Auch sei die Maxime der Kosteneinsparung um jeden Preis eine ziemlich kurzsichtige. „Die Ergebnisse einer guten Kinder-, Jugend- und Familienpolitik zeigen sich meist erst nach Jahrzehnten. Die Folgen einer schlechten Kinder-, Jugend- und Familienpolitik sind oft erhöhte Ausgaben für Sozialleistungen und Sicherheit.“ so Baer. „Jetzt auf Teufel komm raus das Jugendamt abzugeben, um 2 bis 3 Millionen Euro einzusparen, ohne zu wissen, wieviel Geld man anschließend als Abgabe wieder an den Kreis weiterreichen muss und was von dort wieder in die Stadt investiert wird, ist ein riskantes Geschäft.“ Sowohl die Daten zur Kinderarmut als auch zur Jugendarbeitslosigkeit und zu bestimmten Familienformen zeigten, dass überdurchschnittlich viele junge Menschen und Familien (auch Großeltern) sich in prekären Lebenslagen befinden.

Daraus würden sich besondere Anforderungen zur Ausgestaltung eines funktionierenden Gemeinwesens, das Benachteiligungen abbaut und Teilhabechancen eröffnet, ergeben. Dass der Stadtrat beschlossen hat, sich nicht mit den Gutachten zu beschäftigen, die diese Situation seit Jahrzehnten verdeutlichen und den zuständigen Jugendhilfeausschuss anzuhören, bezeichnet Baer als „Skandal und beispiellose Ignoranz“.
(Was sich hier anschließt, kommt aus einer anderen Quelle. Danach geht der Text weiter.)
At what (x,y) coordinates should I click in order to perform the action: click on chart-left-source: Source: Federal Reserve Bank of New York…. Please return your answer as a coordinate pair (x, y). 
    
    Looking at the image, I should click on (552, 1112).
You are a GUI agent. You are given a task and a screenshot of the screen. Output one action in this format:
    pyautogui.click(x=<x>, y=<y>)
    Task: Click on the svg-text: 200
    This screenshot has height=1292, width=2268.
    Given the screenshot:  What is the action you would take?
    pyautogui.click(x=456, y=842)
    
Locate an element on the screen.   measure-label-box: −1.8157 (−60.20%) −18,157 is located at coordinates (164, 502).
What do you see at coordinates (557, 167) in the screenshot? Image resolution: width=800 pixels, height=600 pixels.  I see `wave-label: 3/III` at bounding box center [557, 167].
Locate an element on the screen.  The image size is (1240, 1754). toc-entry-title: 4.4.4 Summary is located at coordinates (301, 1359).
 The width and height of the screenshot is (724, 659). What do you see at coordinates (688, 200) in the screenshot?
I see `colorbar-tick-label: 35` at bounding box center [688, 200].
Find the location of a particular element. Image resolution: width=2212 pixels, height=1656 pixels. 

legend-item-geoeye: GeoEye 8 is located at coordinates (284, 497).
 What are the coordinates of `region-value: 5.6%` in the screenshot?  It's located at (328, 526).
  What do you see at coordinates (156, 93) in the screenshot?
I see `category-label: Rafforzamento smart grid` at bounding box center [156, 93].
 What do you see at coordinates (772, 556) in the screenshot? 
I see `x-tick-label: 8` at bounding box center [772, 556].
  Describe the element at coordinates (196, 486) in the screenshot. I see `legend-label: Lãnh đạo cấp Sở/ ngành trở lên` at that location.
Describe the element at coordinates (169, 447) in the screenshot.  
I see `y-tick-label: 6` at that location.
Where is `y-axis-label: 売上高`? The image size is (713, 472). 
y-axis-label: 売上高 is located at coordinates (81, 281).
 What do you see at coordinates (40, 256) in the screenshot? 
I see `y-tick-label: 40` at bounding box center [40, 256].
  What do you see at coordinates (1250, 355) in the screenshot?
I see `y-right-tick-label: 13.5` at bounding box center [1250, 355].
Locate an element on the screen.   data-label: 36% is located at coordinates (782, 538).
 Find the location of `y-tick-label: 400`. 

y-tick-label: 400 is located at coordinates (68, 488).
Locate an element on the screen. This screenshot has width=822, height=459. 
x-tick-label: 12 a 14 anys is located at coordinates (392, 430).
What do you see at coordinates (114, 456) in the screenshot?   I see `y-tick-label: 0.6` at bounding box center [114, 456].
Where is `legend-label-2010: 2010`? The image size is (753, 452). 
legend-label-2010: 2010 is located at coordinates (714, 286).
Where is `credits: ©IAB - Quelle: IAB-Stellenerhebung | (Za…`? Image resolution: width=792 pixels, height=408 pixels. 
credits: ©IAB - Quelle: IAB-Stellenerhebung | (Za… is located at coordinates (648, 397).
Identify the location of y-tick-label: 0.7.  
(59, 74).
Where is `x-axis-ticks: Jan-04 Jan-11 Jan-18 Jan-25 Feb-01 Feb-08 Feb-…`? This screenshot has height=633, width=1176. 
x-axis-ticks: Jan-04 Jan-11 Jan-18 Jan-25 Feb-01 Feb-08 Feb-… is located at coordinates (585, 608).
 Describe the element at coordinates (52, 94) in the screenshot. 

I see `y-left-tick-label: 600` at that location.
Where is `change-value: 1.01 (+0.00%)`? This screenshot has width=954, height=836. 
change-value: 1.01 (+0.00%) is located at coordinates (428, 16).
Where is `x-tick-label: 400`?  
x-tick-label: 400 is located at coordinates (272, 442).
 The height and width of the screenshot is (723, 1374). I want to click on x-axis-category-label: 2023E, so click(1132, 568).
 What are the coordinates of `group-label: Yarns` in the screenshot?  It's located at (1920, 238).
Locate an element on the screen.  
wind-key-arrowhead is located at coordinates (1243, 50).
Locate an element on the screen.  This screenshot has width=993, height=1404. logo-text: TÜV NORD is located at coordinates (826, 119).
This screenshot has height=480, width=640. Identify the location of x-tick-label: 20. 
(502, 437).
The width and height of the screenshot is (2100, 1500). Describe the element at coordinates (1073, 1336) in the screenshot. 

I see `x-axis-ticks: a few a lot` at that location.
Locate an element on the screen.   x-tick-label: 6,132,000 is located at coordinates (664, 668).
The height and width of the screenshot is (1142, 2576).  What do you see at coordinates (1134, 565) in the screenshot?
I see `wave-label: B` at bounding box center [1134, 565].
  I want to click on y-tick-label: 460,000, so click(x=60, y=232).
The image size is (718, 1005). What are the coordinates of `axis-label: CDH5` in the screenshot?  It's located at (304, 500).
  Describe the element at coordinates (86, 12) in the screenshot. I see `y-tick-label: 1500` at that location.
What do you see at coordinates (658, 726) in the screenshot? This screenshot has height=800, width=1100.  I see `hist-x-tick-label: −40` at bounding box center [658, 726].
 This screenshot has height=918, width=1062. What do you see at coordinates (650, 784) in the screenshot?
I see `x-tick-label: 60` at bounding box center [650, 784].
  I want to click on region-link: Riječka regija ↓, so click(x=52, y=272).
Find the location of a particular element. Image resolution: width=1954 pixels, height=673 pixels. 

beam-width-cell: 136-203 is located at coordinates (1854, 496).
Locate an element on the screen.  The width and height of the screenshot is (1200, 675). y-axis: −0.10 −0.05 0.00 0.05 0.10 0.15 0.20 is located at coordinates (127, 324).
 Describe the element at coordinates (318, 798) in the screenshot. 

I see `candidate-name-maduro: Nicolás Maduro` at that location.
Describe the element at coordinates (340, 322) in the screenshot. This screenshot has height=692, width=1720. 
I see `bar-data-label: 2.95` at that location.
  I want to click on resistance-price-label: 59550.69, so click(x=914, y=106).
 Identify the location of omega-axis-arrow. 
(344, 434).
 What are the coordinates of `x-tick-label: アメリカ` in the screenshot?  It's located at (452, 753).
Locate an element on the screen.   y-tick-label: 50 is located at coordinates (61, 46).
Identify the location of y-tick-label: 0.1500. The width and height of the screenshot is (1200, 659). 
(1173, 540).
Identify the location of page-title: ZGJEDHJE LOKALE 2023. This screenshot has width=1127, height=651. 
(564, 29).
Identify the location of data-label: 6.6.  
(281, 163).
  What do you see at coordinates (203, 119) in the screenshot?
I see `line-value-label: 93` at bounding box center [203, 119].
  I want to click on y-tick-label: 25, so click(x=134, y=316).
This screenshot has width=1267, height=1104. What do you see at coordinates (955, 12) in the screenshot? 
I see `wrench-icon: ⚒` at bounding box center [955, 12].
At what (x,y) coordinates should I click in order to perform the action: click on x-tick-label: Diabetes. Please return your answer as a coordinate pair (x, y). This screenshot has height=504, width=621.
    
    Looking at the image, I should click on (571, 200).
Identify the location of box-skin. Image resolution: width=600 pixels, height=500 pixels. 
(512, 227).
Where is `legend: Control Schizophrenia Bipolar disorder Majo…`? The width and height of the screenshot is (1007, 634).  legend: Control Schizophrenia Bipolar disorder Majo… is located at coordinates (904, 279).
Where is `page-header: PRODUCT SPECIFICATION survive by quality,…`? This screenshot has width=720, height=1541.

Ebenfalls unklar sei auch noch die Frage, ob eine Abgabe des Jugendamts überhaupt vom Bad Kreuznacher Stadtrat beschlossen werden kann, oder ob hierfür eine Gesetzesänderung durch den Landtag notwendig ist. Die seit November wieder aufgeflammte Situation verunsichere die Beschäftigten. „Der Konflikt wird auf dem Rücken der Kinder, Familien und zuletzt auch der Beschäftigten ausgetragen. Diese gehen jeden Tag zur Arbeit und wollen höchstmotiviert und mit Herzblut ihren Job erledigen. Die tägliche Ungewissheit über das Fortbestehen ihres Arbeitsplatzes zermürbt die Leute aber Stück für Stück. Das muss ein Ende haben!“, so Baer.